The 2026 transparency initiative will likely involve mandatory questionnaires from national DPAs, examining how organisations inform individuals about data use, with potential investigations, formal warnings, compliance orders, or fines for deficient practices." 

Enforcement trends in APAC

As more Asia-Pacific countries move to establish comprehensive data protection laws, enforcement in the region is set to rise. 

October 2025 saw the first civil penalties issued under the Australian Privacy Act 1988: AUS$6 million (US$4 million) against Australian Clinical Labs following a data breach that exposed personal data to unauthorised access and exfiltration.

The Australian Information Commissioner also agreed to a AUS$50 million (US$33 million) payment programme as part of an enforceable undertaking against Meta in December 2024. The payment scheme is open to Facebook users impacted by the Cambridge Analytica scandal. 

Among its most notable actions, other than against SK Telecom, South Korea's PIPC issued fines totalling over ₩8 billion (US$5 million) against Kakao Pay and Apple for unauthorised overseas transfers of personal data. It also fined Meta ₩22 billion (US$15 million) for processing sensitive user data without a valid legal basis.

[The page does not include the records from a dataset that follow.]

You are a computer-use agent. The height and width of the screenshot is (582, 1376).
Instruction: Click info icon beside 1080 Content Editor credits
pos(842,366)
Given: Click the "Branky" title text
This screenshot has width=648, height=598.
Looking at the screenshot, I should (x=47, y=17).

Enforcement trends in the US

Federal-level enforcement in the US focused on children’s privacy and safety, particularly in relation to online platforms and technology companies. 

A notable federal action came from the FTC, which reached a US$10 million settlement with Disney to resolve allegations that the company allowed children’s personal data to be collected from YouTube without notifying parents or obtaining their consent, as required under the Children’s Online Privacy Protection Act 1998 (COPPA). The US Department of Health and Human Services also took various actions, including those relating to data breach violations.  

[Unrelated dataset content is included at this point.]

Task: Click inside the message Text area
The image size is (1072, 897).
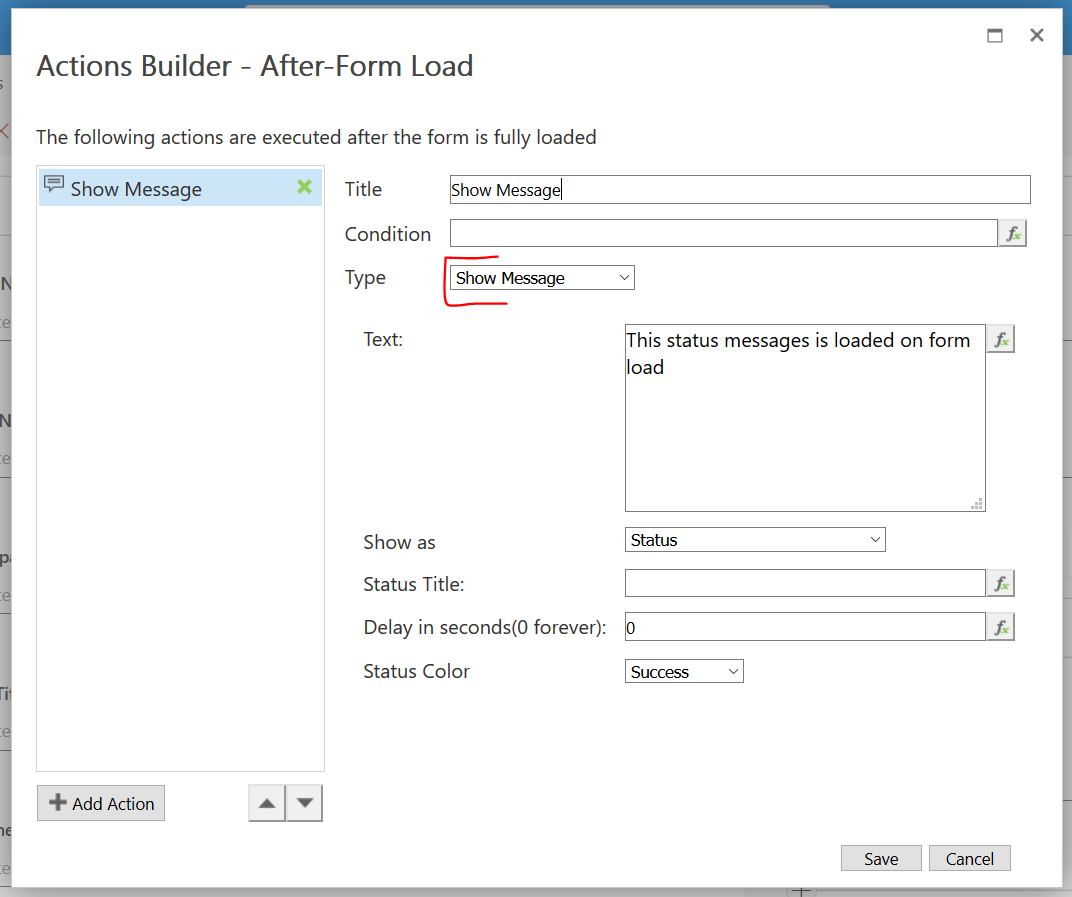Action: 804,430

State level enforcement in the US came from the likes of the California Privacy Protection Agency, including the biggest financial settlement under the California Consumer Privacy Act in September against Tractor Supply. Enforcement from the offices of state attorneys general is also on the rise. 

What can businesses expect from data privacy enforcement in 2026 and beyond?

DPAs are showing no signs of curbing their activity in 2026. There are expected reforms to the EU GDPR, and further provisions of EU AI Act 2024 will come into effect, which will have major implications for personal data processing.

Rohan Massey, Partner at Ropes & Gray said:

“Implementation of many of the provisions of EU AI Act throughout 2026 will change how regulators treat AI uses that process personal data, including high-risk systems, biometric processing and workplace monitoring. Expect DPAs to test AI systems for lawful basis, data protection impact assessments (DPIA), data minimisation and transparency. Using AI without proper lawful basis, DPIAs, accuracy controls or safeguards can trigger both AI Act and GDPR." 

The European Commission presented its Digital Omnibus in November, unveiling proposed changes to data protection law, including an amended definition of personal data, centralised data breach notifications and clarification that personal data may be used to develop AI on the basis of legitimate interests. 

Other DPAs have set out their priorities for the coming year. The UK ICO pledges to focus on automated decision-making, facial recognition technology and emerging AI risks, among other issues. Similarly, the Canadian Office of the Privacy Commissioner has indicated it will address the privacy implications of AI, while also prioritising children’s privacy in 2026.